%%

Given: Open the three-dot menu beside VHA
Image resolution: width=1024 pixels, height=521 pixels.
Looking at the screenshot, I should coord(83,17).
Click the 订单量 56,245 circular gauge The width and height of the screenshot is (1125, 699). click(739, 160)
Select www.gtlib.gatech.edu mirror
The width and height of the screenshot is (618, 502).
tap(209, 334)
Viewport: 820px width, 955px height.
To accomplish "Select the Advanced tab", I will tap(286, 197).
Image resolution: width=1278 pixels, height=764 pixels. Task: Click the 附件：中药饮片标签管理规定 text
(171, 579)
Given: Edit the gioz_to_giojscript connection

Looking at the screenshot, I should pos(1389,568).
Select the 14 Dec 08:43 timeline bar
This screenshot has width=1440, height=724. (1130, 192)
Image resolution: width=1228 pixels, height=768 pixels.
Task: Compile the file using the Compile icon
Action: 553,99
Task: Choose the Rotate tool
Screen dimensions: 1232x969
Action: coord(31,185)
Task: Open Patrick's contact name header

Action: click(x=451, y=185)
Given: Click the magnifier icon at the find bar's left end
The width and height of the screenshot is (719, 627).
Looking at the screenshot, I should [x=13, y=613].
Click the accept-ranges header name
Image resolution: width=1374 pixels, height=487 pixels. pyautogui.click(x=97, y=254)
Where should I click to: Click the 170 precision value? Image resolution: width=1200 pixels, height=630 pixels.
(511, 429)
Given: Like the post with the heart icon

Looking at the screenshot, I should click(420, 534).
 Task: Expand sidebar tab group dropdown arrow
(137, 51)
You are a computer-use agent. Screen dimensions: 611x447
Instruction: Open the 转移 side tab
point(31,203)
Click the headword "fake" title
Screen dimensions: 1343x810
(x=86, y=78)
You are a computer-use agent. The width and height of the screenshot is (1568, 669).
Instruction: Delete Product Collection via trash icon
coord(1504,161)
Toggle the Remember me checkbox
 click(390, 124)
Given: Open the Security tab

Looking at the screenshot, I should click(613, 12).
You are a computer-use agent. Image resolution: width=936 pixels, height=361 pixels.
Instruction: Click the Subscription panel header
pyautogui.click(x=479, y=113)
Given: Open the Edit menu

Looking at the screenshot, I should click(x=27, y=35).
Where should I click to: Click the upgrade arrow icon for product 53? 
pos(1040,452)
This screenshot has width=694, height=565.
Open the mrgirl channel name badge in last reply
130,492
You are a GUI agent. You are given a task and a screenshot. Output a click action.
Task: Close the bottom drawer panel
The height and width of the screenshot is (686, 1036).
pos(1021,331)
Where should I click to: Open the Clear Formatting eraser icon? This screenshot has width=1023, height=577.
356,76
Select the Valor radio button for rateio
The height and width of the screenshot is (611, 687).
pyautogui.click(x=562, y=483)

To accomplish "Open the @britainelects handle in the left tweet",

%%

## What needs to be done
Return, from the data, each line that has the word "left" in it.

## Completed exercise
Given: Click the magnifier icon at the find bar's left end
To accomplish "Open the @britainelects handle in the left tweet",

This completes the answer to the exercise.